In the three months alone since the easing of duties on motor vehicle imports, Sri Lanka has witnessed an increase to 30,000 motor vehicles registered from 10,000, according to Dr. D.S. Jayaweera, Director General of the Development Finance Department of the country's Ministry of Finance and Planning, who implied that this situation did not bode well for the country in terms of its environment. He also noted that as the country moves towards its target per capita level of $4,000 by 2016, there would be a shift to more personal motor vehicles from buses, the current means of travel for the majority.
Dr. Jayaweera also suggested that the country's regional and urban developments were highly sensitive to sea rise, flooding and natural disasters and that, while the environment was publicly indicated to be an area of focus for the government, road developments in the country to date had excluded paths for bicycles, the most environmentally friendly means of transport in existence.
Further, he also revealed that Sri Lanka's Vision 2020 document, which had already been finalised and was due to be made public soon, did not consider climate change.
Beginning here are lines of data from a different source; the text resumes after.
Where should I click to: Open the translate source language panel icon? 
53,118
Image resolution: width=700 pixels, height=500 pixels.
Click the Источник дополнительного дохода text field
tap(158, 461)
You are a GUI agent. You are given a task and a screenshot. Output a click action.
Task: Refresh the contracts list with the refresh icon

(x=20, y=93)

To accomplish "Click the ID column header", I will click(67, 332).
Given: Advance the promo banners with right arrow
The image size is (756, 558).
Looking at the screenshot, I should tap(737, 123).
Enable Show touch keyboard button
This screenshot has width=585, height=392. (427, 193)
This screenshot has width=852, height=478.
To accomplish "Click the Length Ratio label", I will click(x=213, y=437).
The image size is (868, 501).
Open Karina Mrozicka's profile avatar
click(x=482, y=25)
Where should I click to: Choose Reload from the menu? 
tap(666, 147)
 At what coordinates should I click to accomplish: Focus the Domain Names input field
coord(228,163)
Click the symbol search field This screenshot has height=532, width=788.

Dr. Jayaweera said that while Sri Lanka's current per capita income would likely double to $4,500 by 2014, its per capita purchasing price parity in 2008 was $4,000. He also noted that the Western province, responsible for 49% of the Gross Domestic Product of Sri Lanka's $43.86 billion economy in 2009, would have a per capita income of $6,000 by 2014, while the North and Sabaragamuwa provinces were responsible for the lowest per capita figures as of 2009.
Dr. Jayaweera's comments were made at a presentation of the final draft of the "National Climate Change Adaptation Strategy for Sri Lanka 2011 to 2016", a document created jointly by the Asian Development Bank and the country's Ministry of Environment. Prepared to help the country's negotiations at COP 16, the United Nations Climate Change conference to be held in Mexico starting this week; this draft outlined a roadmap for the next five years which had been the result of exhaustive dialogue between local stakeholders in the public sector as well as tourism, transport, power, agriculture, etc. The document laid out a plan whereby Rs. 47.7 billion would be allocated over the next six years, with the "vast majority of these financial resources" channelled directly through a broad base of agencies and stakeholders. It also pointed out that while Sri Lanka was a negligible contributor to climate change, it was highly vulnerable to its impacts.
Additionally provided were findings of a public perceptions survey on climate change done in early to mid 2010.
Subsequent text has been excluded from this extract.